But beyond all this, it was the negligent conduct of the deceased himself that caused such misapprehension, if he had any, and that caused his death. He entered into that depot and out upon that yard in utter ignorance of that locality and of the arrangement of its tracks, yet he made not the slightest effort to ascertain regarding them. Had he inquired of the man in charge of the ticket office, who was there to give such information, he would have ascertained that it was utterly unnecessary for him to pass through such opening or to make any attempt to get across the yard and board the cars that he may have seen on track No. 4. The whole situation, as above detailed, would have been given him, and he would have waited in safety and taken in safety the next train that departed for Albany.

In my opinion it is not requiring too much of any one intending to take a train to inquire at the office when and where he can find it, and if he, instead of doing that, passes out into the yard, over the tracks and between the cars in order to find out for himself, he does so at his own risk. Under such circumstances the company owes him no duty other than to do him no willful or intentional injury.

The trial court substantially charged the jury that the first part of such proposition was correct, viz., that he did so at his own risk, and that for his death thus occasioned the plaintiff could not recover. There does not seem to be any substantial difference as to the deceased's conduct being such as above stated, and, therefore, it would seem that under the charge the verdict of the jury could not be sustained.

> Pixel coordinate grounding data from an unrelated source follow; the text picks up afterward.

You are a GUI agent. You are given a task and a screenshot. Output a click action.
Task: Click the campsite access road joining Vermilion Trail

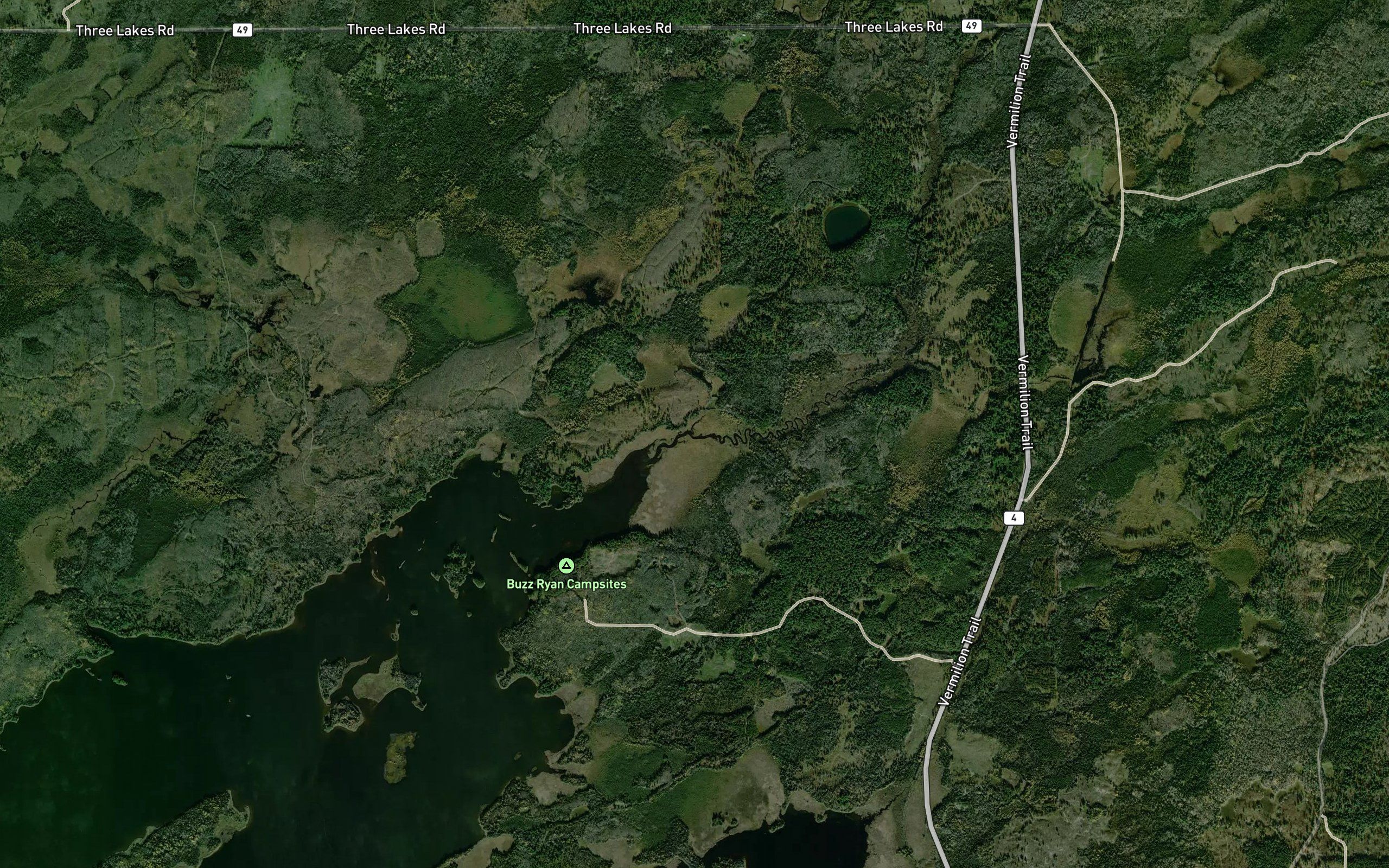(x=769, y=629)
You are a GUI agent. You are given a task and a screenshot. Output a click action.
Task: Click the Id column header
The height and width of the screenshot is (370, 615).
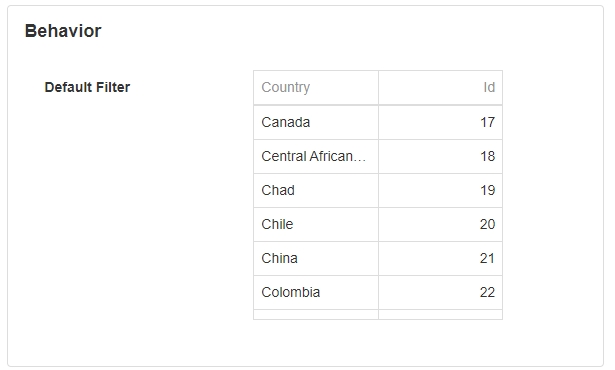[440, 87]
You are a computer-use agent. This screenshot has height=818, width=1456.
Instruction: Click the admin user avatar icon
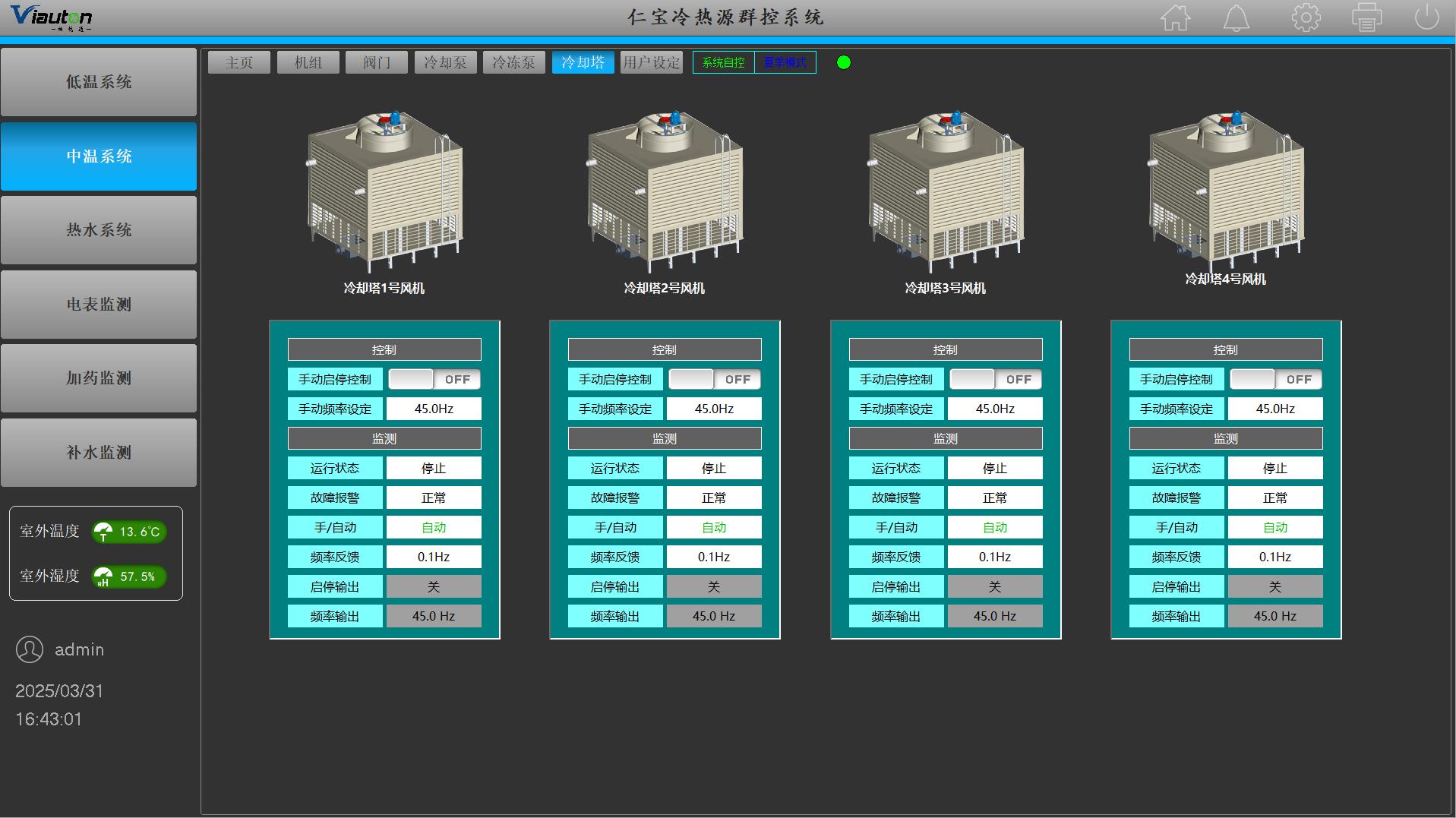click(30, 649)
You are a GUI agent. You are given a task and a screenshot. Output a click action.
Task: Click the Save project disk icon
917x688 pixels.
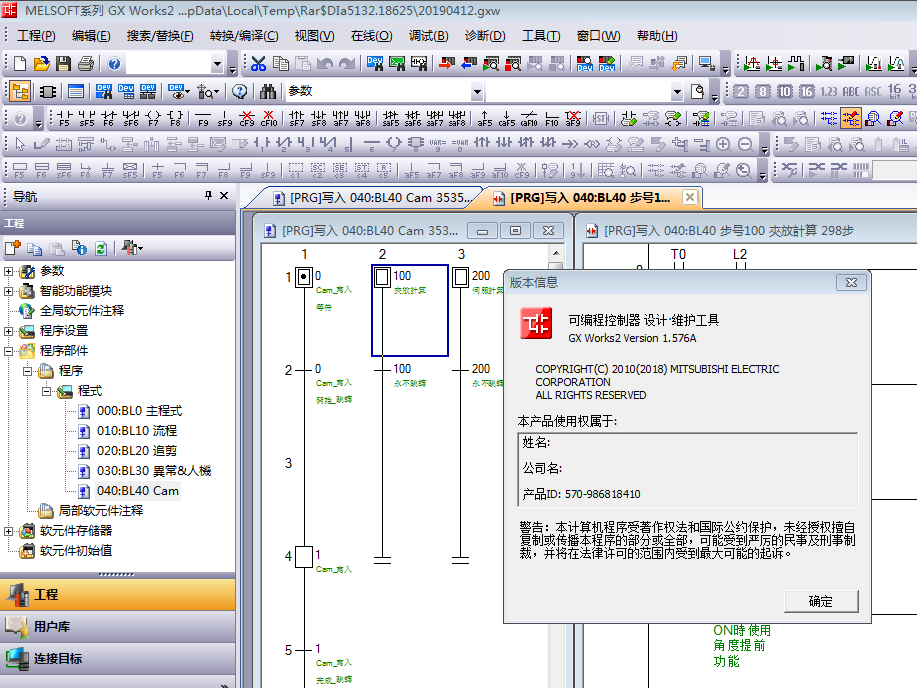(63, 64)
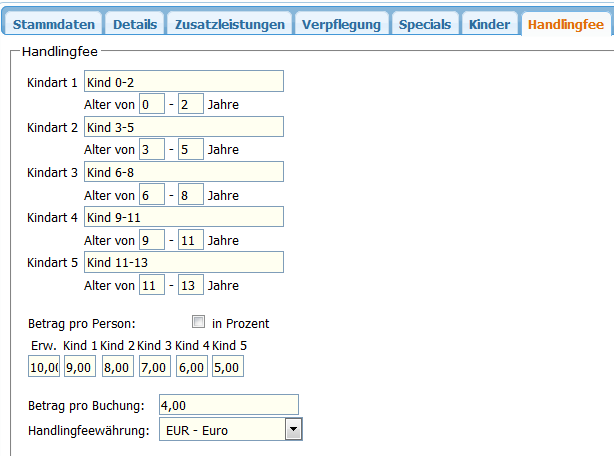Click the Kindart 5 minimum age field
The height and width of the screenshot is (456, 614).
click(152, 284)
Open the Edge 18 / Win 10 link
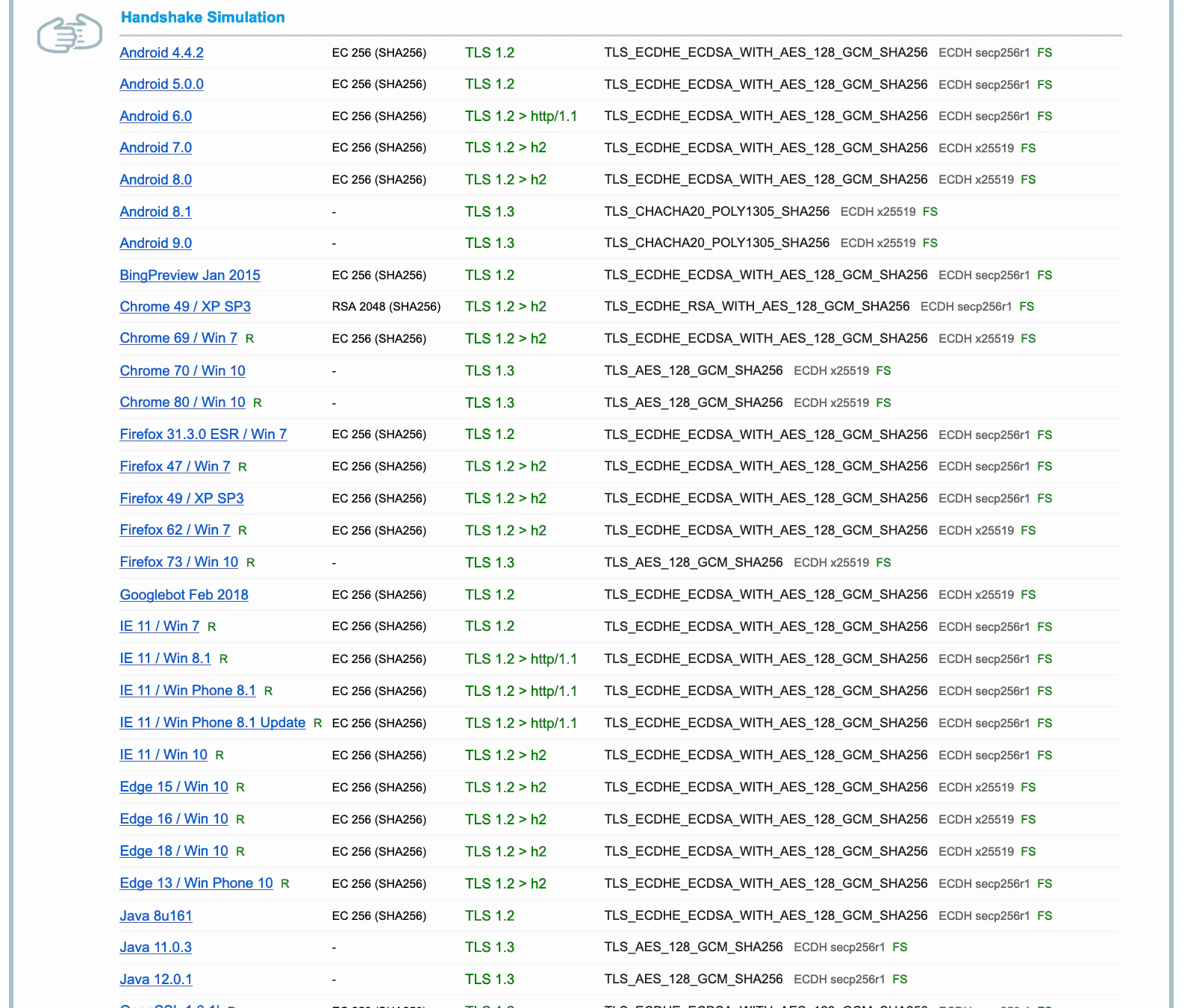 [x=174, y=850]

For these reasons this judgment and order must be reversed on the law and the facts and a new trial granted.

All concurred; KELLOGG, J., in result; COCHRANE, J., not sitting.

Judgment and order reversed and new trial granted, with costs to appellant to abide event.


Summaries of

Van Ostrand v. Delaware Hudson Co.

Appellate Division of the Supreme Court of New York, Third Department
May 2, 1906
112 App. Div. 783 (N.Y. App. Div. 1906)
Case details for

Van Ostrand v. Delaware Hudson Co.

Case Details

Full title:GEORGE B. VAN OSTRAND, as Administrator, etc., of ROSCOE C. VAN OSTRAND…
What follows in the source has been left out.